━━━ RECORD EXCERPTS ━━━
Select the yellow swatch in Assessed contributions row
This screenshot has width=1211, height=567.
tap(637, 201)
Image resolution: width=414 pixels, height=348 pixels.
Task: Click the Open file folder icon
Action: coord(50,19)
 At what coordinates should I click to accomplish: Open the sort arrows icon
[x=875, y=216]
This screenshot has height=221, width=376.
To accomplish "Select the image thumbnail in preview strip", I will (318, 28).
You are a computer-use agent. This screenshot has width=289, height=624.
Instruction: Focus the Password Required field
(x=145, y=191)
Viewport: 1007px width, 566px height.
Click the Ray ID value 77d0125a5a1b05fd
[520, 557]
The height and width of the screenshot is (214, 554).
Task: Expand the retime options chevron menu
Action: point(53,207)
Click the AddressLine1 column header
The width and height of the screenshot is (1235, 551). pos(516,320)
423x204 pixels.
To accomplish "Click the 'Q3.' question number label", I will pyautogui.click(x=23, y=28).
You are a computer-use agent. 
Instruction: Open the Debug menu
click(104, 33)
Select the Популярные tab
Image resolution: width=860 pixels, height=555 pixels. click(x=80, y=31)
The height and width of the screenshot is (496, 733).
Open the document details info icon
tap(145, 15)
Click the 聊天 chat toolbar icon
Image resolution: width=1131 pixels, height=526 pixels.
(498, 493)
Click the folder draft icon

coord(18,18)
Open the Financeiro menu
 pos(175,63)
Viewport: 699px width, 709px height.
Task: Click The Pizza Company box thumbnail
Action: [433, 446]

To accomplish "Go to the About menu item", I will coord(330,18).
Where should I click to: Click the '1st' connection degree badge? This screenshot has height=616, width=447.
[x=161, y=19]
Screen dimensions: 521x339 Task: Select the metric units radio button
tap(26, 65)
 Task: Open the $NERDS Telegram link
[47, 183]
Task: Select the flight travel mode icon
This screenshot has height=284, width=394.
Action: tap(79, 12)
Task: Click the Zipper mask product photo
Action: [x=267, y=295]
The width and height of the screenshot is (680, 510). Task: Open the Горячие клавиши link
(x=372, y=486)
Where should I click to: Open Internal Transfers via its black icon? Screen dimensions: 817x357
━━━
== WHAT THE EXERCISE ASKS ==
The records above are to be duplicated in full and exactly.

== ANSWER TO THIS EXERCISE ==
Select the yellow swatch in Assessed contributions row
This screenshot has width=1211, height=567.
tap(637, 201)
Image resolution: width=414 pixels, height=348 pixels.
Task: Click the Open file folder icon
Action: coord(50,19)
 At what coordinates should I click to accomplish: Open the sort arrows icon
[x=875, y=216]
This screenshot has height=221, width=376.
To accomplish "Select the image thumbnail in preview strip", I will (318, 28).
You are a computer-use agent. This screenshot has width=289, height=624.
Instruction: Focus the Password Required field
(x=145, y=191)
Viewport: 1007px width, 566px height.
Click the Ray ID value 77d0125a5a1b05fd
[520, 557]
The height and width of the screenshot is (214, 554).
Task: Expand the retime options chevron menu
Action: point(53,207)
Click the AddressLine1 column header
The width and height of the screenshot is (1235, 551). pos(516,320)
423x204 pixels.
To accomplish "Click the 'Q3.' question number label", I will pyautogui.click(x=23, y=28).
You are a computer-use agent. 
Instruction: Open the Debug menu
click(104, 33)
Select the Популярные tab
Image resolution: width=860 pixels, height=555 pixels. click(x=80, y=31)
The height and width of the screenshot is (496, 733).
Open the document details info icon
tap(145, 15)
Click the 聊天 chat toolbar icon
Image resolution: width=1131 pixels, height=526 pixels.
(498, 493)
Click the folder draft icon

coord(18,18)
Open the Financeiro menu
 pos(175,63)
Viewport: 699px width, 709px height.
Task: Click The Pizza Company box thumbnail
Action: [433, 446]

To accomplish "Go to the About menu item", I will coord(330,18).
Where should I click to: Click the '1st' connection degree badge? This screenshot has height=616, width=447.
[x=161, y=19]
Screen dimensions: 521x339 Task: Select the metric units radio button
tap(26, 65)
 Task: Open the $NERDS Telegram link
[47, 183]
Task: Select the flight travel mode icon
This screenshot has height=284, width=394.
Action: tap(79, 12)
Task: Click the Zipper mask product photo
Action: [x=267, y=295]
The width and height of the screenshot is (680, 510). Task: Open the Горячие клавиши link
(x=372, y=486)
Where should I click to: Open Internal Transfers via its black icon? Screen dimensions: 817x357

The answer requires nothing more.